[Stored data entries]
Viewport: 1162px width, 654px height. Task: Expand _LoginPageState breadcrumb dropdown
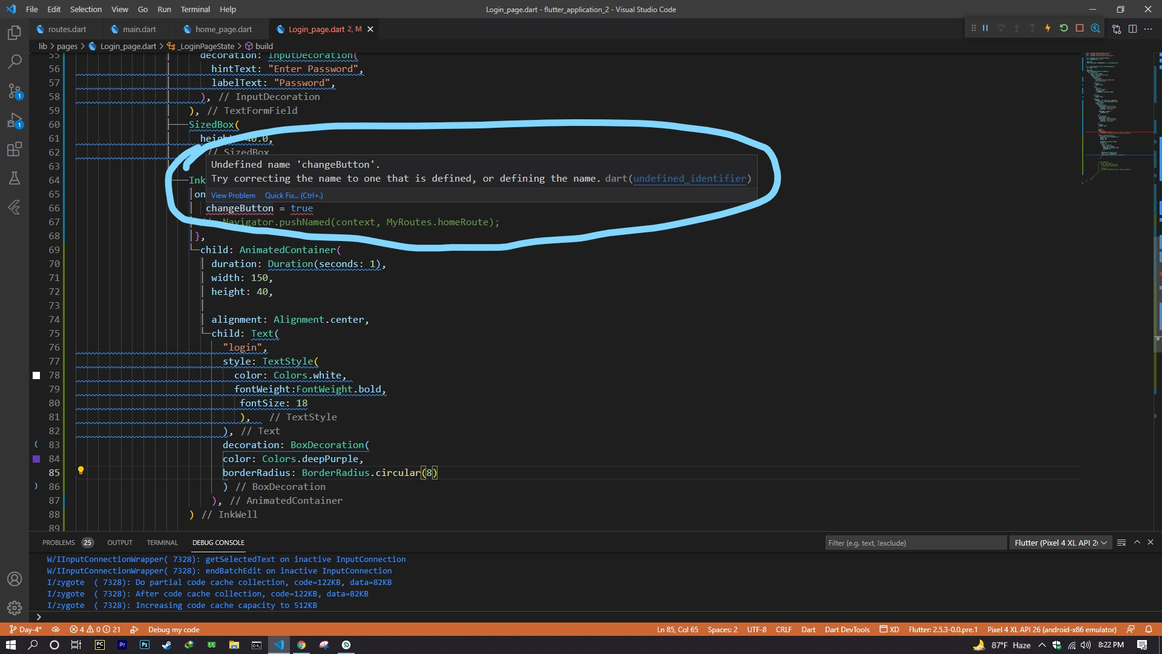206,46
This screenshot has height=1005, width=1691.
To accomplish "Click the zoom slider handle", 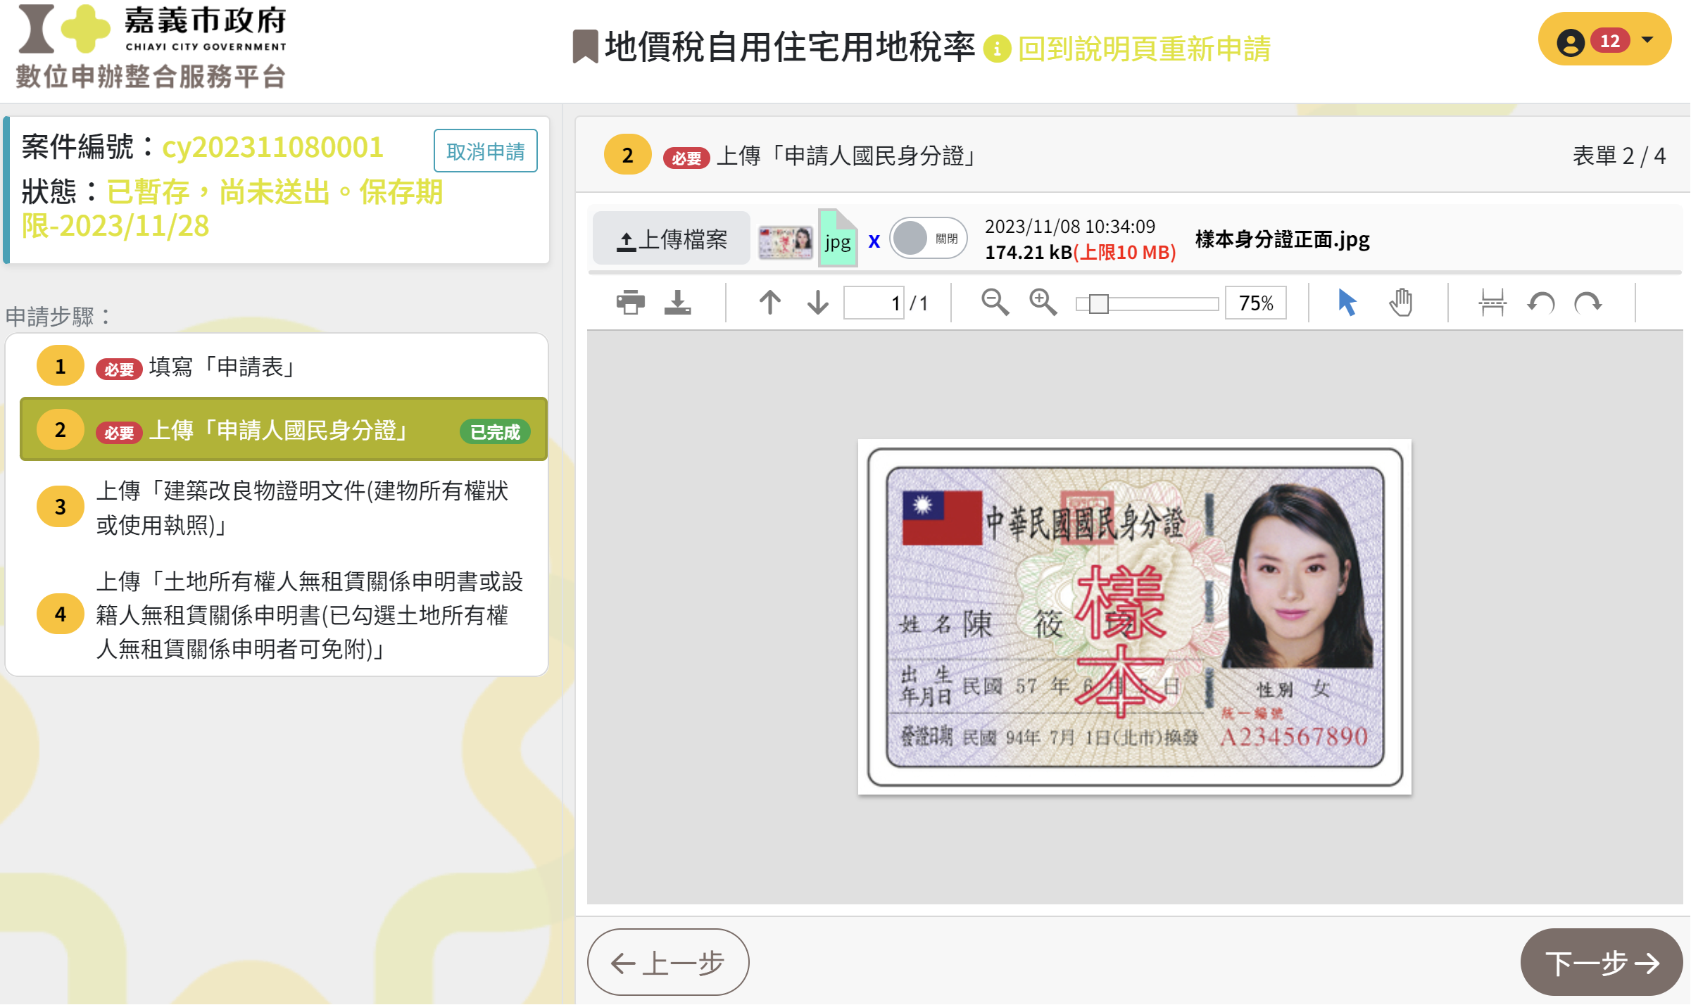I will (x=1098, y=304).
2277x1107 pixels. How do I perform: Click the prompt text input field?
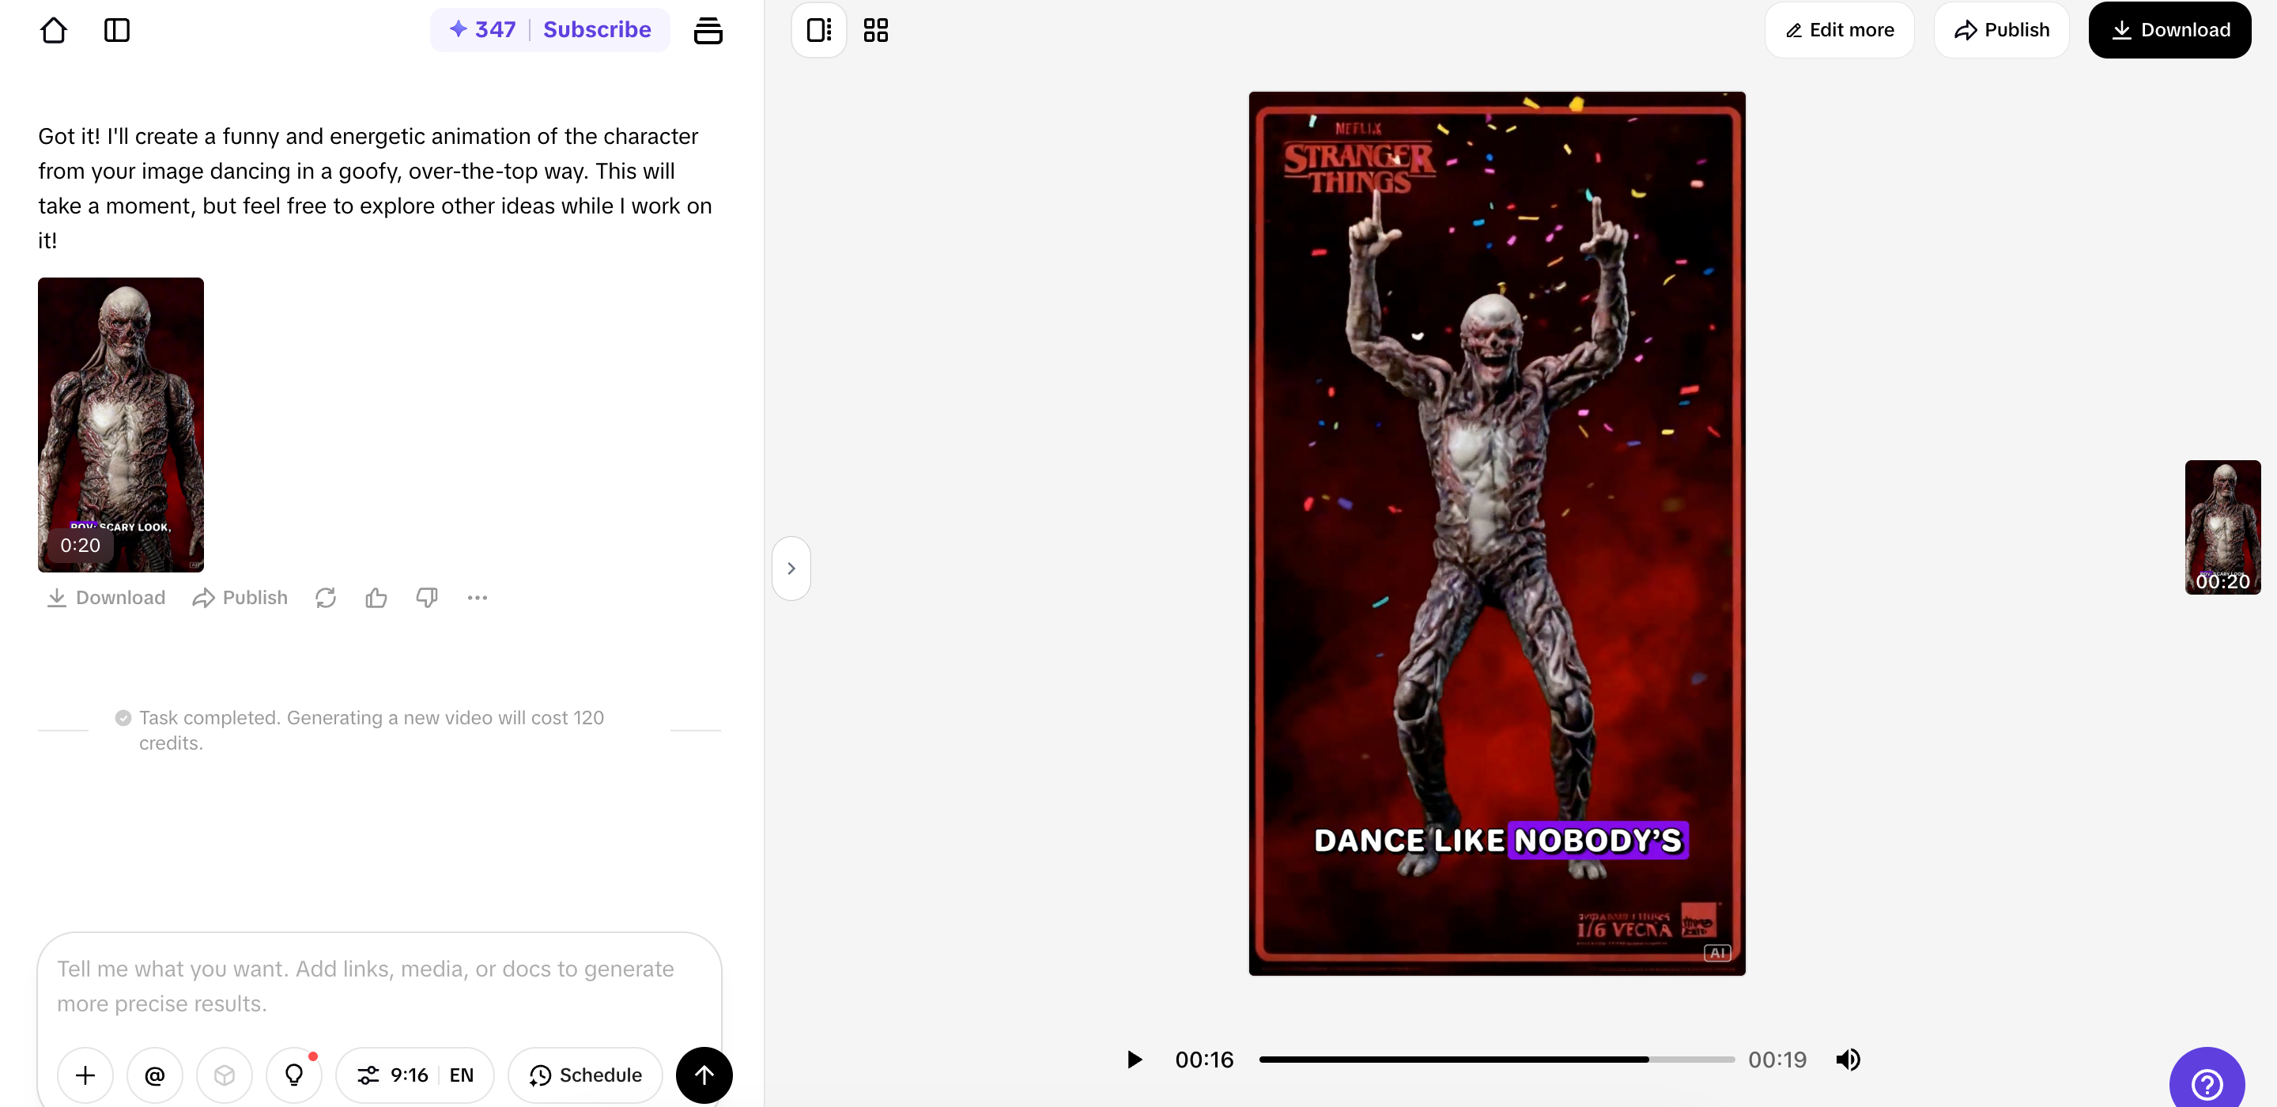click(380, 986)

> THE PROBLEM:
Could you reproduce exactly the lines from the one containing "2277x1107 pixels. How" through the last line of the records, both included, leaving out the pictures?

> FINISHED TASK:
2277x1107 pixels. How do I perform: Click the prompt text input field?
click(380, 986)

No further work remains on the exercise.